Time, above all, is crucial in stroke detection and treatment, doctors emphasized. Even with advances in stroke technology, Sacco stressed that, without exception, stroke patients have better outcomes the sooner they arrive at the hospital.
“Even if we have treatments we can use beyond 4 1/2 hours, the sooner a patient gets treatment, the better chance they have for meaningful recovery,” Sacco said.
Another stroke advance that focuses on the element of time in stroke detection is telestroke technology, which allows doctors to examine patients’ tests as well as the patients themselves via webcam and determine whether they’ve had a stroke.
Miami, with its surplus of major hospitals, hardly fits the bill for such technology, which is often thought of as only useful in rural areas. In many cases, Miami-area hospitals are acting as a resource for smaller, less centrally located hospitals in “hub and spoke” telemedicine networks. But there are also some local hospitals without on-call stroke teams using telestroke technology to treat patients faster.
The University of Miami, for one, provides telestroke consultations to Monroe County, where there are no stroke centers. Doctors at the university work with EMTs in the Keys to decide if the patient should be transported to the closest stroke center, Sacco said.

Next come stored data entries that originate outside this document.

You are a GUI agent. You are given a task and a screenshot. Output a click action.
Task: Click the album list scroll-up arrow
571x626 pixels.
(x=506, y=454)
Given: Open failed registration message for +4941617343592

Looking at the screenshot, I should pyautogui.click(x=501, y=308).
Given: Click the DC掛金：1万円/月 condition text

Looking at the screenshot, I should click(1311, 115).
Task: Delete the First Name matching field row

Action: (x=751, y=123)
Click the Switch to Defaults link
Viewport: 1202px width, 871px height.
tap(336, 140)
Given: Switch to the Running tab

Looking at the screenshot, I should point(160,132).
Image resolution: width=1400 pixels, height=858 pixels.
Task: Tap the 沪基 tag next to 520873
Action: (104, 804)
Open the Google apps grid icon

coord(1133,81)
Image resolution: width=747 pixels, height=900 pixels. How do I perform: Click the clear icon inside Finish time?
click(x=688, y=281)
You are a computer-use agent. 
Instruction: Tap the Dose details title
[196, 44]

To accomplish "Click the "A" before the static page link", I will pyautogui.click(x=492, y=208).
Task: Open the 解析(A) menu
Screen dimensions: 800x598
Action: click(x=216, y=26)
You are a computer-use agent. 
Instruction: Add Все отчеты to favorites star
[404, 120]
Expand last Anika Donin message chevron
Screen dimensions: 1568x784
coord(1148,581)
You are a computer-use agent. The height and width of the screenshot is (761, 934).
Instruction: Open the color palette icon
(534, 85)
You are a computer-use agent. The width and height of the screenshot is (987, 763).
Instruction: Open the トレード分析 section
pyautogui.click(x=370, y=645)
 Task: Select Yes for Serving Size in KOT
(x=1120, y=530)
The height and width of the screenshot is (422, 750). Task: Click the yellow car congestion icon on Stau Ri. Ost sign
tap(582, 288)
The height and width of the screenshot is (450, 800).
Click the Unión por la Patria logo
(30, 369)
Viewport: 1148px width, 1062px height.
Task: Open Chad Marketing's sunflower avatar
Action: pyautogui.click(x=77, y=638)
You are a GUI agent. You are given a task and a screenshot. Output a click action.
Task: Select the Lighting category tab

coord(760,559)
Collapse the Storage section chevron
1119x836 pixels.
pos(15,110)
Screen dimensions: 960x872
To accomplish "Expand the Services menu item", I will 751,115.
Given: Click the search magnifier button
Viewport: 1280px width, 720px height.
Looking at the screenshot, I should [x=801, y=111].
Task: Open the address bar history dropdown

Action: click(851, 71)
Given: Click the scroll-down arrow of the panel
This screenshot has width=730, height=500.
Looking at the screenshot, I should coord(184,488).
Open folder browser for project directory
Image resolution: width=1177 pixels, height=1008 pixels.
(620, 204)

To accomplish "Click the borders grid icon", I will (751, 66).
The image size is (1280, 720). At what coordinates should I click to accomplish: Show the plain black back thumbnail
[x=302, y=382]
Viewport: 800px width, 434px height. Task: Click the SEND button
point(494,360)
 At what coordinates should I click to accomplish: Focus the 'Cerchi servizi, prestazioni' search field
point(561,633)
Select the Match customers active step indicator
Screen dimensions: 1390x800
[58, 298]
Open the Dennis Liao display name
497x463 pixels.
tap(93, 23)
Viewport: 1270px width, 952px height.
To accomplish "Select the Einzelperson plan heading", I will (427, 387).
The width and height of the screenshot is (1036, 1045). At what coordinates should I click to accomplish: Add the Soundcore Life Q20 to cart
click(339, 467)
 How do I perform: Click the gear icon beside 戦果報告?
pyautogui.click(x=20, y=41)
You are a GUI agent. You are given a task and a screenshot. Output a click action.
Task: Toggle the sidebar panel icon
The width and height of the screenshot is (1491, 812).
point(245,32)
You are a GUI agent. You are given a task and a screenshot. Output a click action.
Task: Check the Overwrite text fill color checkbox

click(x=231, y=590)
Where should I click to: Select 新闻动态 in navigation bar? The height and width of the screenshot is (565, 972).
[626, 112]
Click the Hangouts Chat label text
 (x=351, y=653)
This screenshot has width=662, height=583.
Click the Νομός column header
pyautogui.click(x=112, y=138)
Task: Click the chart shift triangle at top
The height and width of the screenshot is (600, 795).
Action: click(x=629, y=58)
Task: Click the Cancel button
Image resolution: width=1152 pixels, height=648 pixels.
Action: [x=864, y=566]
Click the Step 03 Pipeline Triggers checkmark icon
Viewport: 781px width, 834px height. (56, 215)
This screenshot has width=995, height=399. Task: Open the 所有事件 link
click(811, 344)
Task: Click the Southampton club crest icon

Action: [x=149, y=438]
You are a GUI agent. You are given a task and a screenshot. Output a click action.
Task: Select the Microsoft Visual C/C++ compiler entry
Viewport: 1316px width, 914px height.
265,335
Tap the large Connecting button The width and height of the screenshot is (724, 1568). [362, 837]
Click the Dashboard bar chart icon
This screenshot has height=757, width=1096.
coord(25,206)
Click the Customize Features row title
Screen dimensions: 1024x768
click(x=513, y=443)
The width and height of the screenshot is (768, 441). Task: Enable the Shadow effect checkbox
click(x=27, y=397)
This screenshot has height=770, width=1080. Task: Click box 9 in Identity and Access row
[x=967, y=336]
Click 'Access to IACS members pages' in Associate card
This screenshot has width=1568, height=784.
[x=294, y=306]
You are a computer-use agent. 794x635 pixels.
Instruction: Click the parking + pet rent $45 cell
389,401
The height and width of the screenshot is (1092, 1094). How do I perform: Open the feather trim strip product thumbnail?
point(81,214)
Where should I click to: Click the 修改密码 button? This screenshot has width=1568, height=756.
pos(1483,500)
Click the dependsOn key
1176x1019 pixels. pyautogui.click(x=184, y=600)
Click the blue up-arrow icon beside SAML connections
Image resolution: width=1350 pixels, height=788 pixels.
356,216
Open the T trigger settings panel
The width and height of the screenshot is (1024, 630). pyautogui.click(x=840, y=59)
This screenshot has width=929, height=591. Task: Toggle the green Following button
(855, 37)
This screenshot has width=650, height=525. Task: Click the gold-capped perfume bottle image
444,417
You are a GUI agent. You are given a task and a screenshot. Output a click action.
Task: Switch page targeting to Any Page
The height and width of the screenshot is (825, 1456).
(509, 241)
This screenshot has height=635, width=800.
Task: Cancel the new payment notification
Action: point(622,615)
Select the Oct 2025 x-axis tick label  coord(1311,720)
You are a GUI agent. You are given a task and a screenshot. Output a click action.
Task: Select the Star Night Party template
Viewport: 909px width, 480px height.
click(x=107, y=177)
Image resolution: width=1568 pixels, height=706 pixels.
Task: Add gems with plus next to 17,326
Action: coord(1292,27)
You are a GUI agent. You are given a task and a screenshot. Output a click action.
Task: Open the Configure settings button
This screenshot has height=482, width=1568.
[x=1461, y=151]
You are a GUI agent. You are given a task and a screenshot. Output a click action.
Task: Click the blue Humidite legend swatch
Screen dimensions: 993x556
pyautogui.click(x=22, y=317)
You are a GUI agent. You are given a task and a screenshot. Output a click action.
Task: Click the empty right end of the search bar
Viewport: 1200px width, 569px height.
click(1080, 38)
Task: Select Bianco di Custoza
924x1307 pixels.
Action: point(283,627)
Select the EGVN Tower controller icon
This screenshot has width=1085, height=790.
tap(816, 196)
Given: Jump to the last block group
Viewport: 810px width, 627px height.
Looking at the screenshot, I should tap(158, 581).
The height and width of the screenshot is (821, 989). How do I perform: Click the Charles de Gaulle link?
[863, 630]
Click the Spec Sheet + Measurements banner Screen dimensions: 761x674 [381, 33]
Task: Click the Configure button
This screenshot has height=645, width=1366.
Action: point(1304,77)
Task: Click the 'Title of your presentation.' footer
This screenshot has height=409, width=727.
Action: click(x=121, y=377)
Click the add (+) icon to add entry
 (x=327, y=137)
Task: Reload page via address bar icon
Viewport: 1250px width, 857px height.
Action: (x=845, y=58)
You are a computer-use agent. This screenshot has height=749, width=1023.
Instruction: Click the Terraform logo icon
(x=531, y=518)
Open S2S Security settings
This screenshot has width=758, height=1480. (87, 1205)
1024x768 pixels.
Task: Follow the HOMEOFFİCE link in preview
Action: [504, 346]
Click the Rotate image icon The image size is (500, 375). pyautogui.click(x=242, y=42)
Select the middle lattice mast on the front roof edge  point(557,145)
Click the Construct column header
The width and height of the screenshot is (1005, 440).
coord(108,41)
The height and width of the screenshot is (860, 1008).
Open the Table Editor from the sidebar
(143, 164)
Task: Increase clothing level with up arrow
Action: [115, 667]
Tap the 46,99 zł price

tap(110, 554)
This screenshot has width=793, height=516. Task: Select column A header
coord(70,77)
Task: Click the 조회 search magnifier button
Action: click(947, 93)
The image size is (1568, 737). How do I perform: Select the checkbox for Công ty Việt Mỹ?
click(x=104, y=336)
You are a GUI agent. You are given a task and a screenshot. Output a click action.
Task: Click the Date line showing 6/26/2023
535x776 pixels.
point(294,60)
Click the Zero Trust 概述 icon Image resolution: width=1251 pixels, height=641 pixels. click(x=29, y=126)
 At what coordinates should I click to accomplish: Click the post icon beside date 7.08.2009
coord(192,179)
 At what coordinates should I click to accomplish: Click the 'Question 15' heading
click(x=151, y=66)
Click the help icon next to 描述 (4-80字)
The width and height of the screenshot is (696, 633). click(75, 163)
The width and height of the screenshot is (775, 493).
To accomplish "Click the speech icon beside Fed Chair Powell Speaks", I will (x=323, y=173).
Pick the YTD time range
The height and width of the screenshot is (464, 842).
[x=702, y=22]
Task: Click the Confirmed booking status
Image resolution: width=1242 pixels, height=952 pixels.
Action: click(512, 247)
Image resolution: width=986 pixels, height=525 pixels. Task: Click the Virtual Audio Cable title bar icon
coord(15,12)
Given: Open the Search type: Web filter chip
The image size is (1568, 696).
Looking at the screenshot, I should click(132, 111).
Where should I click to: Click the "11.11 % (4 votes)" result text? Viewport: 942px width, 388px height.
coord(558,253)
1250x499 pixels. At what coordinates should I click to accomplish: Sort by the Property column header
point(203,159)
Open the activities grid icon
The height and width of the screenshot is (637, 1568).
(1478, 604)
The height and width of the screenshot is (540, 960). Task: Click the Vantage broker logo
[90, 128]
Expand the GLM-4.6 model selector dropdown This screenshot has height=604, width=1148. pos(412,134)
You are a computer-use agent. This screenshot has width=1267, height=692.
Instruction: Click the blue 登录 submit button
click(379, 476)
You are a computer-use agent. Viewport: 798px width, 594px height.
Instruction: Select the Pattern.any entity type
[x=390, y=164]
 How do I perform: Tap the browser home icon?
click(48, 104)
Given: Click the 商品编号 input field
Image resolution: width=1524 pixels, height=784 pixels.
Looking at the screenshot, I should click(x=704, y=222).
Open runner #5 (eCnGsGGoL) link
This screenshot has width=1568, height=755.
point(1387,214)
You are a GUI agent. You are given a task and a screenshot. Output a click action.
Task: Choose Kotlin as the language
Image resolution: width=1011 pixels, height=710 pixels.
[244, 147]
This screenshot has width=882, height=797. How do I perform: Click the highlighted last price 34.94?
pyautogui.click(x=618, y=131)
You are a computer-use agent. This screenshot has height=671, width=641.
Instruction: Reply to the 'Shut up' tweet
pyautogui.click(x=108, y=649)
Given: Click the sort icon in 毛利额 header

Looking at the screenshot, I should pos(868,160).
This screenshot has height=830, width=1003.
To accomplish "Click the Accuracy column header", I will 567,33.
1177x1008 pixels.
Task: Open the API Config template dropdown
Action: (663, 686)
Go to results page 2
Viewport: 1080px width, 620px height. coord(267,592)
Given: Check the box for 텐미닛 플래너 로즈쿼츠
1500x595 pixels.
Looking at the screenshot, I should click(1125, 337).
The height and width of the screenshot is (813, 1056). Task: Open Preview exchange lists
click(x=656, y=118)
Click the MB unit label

At Kendall Regional Medical Center, telestroke technology is used in a even broader capacity. Dr. Ricardo Garcia-Rivera, the founder and chief of the stroke center at Kendall Regional, started using telestroke in 2004 and now sees patients nearly exclusively through it. Now, when he’s on-call — often from his Redland home — he can see patients at more than 30 hospitals in 15 states, he said.
The consultation is just like having a doctor there in person, but faster, Garcia-Rivera said.
“It all takes maybe 10 minutes. Whereas by the time someone got there from their office or home, 10 minutes would have passed,” Garcia-Rivera said.
Kendall resident Alex Montero, 53, who had a stroke in mid-June, had a jarring initial introduction to the technology.
Montero first realized something was wrong when his head felt fuzzy while he was in the shower — then he couldn’t move his right leg or get out of the tub. Paralyzed and unable to speak, he was transported to Kendall Regional, fortuitously located close to home.
But instead of a doctor walking in, the hospital staff rolled in a screen and Garcia-Rivera popped up on the screen.
“It was really weird. It felt like I was in a sci-fi movie,” Montero said. Surprised and stressed out, his daughter asked for a “live doctor” instead. And hearing that death numbered among the risks of tPA through a computer screen rather than a live person was off-putting, Montero said.
But now, having made nearly a full recovery from the stroke except for some lingering tingling and numbness in his feet and hands, Montero said he wouldn’t have had it any other way.
“It was a tremendous blessing,” Montero said.
But even advances in stroke technology and treatment can only do so much, doctors say.
Calling 911 upon suspicion of a stroke is of the greatest importance, as is being aware of what stroke symptoms are, they say, something Florida and national campaigns are aiming to spread by promoting messages like “act FAST” —standing for face, arms, speech and time.
Also crucial is not waiting for the stroke to pass, or waiting for one’s primary care office to open, something doctors say they frequently hear and see patients doing.